Please print exactly the lines running from the one that contains "This screenshot has height=564, width=423." to the end of the data, with both lines included.

::: The records

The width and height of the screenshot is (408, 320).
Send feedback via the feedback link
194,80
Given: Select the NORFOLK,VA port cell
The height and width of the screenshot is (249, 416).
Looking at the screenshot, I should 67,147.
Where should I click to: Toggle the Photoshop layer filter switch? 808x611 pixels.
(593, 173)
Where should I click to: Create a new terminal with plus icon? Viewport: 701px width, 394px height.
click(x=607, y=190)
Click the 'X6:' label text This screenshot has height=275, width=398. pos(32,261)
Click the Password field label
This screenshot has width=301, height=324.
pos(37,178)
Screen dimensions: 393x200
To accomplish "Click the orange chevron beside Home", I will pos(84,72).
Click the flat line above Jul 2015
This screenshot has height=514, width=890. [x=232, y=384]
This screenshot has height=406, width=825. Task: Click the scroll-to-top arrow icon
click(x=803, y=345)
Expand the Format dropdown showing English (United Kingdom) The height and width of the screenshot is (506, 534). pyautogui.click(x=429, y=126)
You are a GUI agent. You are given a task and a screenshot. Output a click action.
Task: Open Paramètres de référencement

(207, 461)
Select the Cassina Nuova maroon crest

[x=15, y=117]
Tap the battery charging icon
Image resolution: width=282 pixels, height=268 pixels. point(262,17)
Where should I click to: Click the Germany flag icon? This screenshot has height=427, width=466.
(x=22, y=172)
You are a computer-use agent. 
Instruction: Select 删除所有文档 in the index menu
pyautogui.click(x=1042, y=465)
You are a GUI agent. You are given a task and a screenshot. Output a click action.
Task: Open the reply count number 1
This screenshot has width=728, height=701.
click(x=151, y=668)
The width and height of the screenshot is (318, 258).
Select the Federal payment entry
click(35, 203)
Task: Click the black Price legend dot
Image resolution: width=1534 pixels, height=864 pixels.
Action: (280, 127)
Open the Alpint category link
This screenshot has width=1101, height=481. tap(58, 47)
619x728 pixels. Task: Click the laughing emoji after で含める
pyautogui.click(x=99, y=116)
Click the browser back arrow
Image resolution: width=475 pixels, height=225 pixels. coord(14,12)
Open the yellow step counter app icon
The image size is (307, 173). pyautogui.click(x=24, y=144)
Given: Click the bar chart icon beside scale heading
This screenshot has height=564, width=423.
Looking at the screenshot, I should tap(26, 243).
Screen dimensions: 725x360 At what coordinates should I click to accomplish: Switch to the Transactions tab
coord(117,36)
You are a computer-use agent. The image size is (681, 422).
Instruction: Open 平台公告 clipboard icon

::::::

Exercise solution.
This screenshot has height=564, width=423.
Looking at the screenshot, I should tap(26, 243).
Screen dimensions: 725x360 At what coordinates should I click to accomplish: Switch to the Transactions tab
coord(117,36)
You are a computer-use agent. The image size is (681, 422).
Instruction: Open 平台公告 clipboard icon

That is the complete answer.